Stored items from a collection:
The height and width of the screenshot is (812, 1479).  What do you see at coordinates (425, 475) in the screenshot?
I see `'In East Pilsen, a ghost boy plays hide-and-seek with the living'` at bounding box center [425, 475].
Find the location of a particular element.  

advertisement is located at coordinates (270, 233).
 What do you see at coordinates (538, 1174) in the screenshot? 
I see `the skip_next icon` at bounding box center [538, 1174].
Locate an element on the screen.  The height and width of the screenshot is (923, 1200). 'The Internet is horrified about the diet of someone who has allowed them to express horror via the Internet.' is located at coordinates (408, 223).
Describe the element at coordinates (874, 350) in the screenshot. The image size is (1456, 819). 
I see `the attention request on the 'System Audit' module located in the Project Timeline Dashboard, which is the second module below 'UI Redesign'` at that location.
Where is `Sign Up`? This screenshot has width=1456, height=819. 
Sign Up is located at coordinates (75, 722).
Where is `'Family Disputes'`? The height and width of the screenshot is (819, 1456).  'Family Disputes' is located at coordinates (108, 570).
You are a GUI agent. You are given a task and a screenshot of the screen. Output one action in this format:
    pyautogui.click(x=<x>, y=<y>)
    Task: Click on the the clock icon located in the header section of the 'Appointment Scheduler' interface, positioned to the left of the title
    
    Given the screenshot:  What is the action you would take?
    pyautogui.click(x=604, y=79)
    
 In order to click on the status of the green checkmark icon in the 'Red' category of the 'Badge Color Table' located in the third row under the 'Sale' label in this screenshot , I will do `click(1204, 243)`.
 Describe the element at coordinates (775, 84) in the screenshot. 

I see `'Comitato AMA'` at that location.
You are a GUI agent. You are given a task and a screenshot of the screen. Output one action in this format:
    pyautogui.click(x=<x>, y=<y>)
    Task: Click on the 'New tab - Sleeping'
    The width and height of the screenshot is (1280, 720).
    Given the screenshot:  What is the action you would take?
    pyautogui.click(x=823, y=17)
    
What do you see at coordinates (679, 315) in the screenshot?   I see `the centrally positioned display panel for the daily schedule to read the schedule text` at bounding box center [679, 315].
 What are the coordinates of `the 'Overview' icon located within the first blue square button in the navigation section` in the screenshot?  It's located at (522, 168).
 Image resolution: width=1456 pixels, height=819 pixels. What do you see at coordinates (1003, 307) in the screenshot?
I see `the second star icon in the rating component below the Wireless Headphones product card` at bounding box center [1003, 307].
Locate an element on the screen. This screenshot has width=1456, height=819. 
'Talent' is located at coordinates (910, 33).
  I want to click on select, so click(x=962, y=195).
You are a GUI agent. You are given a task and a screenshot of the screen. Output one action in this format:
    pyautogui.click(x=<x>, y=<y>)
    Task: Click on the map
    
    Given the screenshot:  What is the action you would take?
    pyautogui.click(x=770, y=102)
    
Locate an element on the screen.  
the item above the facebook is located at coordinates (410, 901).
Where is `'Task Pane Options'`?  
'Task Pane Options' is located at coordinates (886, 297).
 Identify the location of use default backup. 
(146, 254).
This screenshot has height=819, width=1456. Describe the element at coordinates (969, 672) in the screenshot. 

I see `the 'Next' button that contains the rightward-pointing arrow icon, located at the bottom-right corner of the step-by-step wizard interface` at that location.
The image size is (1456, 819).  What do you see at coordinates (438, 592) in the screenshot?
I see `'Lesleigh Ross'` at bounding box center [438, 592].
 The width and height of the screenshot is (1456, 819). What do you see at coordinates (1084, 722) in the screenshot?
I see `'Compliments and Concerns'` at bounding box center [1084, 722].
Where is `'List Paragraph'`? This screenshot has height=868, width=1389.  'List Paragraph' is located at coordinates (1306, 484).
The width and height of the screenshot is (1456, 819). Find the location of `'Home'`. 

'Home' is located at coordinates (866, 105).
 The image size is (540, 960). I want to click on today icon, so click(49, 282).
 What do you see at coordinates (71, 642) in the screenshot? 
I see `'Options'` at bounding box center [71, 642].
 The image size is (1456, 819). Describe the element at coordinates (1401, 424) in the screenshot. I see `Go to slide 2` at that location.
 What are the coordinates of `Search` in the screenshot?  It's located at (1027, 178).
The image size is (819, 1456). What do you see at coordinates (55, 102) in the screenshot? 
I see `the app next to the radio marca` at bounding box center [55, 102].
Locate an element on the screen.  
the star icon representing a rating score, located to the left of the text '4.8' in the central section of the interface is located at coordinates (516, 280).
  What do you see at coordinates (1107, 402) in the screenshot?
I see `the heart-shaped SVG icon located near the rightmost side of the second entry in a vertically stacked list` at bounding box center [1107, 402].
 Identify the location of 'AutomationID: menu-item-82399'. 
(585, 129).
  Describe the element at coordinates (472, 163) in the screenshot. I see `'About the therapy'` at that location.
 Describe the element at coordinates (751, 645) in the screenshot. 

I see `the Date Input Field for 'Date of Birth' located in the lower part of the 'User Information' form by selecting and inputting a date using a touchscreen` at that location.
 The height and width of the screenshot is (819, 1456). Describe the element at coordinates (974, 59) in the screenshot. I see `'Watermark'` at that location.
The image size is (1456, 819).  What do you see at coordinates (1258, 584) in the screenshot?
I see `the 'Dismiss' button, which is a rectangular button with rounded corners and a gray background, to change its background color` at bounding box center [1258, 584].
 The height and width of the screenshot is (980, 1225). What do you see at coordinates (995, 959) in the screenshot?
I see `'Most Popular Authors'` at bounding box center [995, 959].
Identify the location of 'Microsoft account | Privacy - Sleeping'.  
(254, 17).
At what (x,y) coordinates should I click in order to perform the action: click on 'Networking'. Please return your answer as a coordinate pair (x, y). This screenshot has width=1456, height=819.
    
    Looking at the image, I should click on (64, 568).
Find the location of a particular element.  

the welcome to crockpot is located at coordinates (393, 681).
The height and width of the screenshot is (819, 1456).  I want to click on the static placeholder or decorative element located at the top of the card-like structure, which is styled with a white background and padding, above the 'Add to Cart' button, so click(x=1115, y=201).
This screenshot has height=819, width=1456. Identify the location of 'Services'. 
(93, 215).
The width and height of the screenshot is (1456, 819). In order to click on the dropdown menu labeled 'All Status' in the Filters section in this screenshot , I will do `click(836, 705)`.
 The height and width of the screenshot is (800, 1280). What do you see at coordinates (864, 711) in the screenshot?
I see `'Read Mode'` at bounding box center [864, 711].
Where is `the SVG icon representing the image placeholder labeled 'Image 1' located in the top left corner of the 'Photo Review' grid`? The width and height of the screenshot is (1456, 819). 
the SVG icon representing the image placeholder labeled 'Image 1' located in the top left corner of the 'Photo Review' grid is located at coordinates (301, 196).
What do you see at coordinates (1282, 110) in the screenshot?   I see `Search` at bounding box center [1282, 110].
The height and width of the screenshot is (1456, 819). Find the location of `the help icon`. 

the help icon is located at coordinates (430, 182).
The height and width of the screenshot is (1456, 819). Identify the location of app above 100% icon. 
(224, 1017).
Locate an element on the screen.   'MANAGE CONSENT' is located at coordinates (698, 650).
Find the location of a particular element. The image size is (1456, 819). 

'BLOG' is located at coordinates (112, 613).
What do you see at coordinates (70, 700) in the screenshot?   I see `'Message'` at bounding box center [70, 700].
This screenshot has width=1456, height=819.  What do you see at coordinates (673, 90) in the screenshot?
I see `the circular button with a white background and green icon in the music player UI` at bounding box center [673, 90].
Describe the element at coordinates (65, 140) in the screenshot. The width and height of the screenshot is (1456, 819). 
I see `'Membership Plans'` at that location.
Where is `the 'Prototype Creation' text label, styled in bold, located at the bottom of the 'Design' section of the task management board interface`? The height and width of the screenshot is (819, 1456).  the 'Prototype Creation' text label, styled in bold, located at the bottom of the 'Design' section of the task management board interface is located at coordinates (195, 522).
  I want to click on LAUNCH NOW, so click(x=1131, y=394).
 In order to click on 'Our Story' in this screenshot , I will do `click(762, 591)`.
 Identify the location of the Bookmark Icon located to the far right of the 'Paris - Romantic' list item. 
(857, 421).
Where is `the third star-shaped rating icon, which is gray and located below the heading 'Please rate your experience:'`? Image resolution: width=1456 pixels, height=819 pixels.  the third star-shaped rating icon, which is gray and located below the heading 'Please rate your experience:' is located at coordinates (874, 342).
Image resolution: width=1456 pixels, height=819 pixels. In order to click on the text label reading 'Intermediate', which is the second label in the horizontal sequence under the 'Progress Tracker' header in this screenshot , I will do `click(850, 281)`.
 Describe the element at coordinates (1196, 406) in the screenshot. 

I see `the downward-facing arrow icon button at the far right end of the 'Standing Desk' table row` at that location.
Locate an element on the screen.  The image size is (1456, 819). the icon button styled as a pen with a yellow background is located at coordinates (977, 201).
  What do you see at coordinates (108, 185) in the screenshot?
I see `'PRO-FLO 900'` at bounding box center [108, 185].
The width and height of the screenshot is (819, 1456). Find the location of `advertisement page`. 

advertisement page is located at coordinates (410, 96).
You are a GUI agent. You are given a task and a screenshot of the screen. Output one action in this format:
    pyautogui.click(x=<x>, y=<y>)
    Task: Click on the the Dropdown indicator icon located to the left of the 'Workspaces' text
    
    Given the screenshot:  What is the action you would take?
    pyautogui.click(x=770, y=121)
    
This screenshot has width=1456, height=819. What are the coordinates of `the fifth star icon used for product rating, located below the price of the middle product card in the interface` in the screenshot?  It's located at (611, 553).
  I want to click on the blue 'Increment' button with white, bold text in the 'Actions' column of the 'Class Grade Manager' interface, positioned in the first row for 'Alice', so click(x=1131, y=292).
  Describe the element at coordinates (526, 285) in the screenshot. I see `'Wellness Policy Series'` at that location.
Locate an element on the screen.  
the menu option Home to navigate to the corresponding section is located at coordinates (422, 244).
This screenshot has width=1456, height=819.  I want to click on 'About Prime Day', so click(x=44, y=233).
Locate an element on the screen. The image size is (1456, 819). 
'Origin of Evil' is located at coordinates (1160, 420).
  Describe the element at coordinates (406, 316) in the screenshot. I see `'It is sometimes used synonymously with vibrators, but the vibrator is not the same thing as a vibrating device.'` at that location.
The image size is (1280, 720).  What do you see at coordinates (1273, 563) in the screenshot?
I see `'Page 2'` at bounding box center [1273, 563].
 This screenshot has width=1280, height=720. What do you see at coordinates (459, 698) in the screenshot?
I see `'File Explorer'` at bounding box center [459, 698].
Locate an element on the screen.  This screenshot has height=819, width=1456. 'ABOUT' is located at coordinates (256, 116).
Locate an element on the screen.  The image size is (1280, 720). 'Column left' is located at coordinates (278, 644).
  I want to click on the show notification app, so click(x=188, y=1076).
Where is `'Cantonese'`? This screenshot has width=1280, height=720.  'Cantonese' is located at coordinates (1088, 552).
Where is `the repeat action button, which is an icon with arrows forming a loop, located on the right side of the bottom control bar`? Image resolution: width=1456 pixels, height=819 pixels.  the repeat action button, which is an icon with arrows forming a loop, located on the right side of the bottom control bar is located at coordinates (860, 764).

◆ Short problem
Copy the items above verbatim, beginning with the line containing "What do you see at coordinates (1107, 402)" and ending with the line containing "The height and width of the screenshot is (819, 1456). Describe", both lines included.

◆ Response to this task
  What do you see at coordinates (1107, 402) in the screenshot?
I see `the heart-shaped SVG icon located near the rightmost side of the second entry in a vertically stacked list` at bounding box center [1107, 402].
 Identify the location of 'AutomationID: menu-item-82399'. 
(585, 129).
  Describe the element at coordinates (472, 163) in the screenshot. I see `'About the therapy'` at that location.
 Describe the element at coordinates (751, 645) in the screenshot. 

I see `the Date Input Field for 'Date of Birth' located in the lower part of the 'User Information' form by selecting and inputting a date using a touchscreen` at that location.
 The height and width of the screenshot is (819, 1456). Describe the element at coordinates (974, 59) in the screenshot. I see `'Watermark'` at that location.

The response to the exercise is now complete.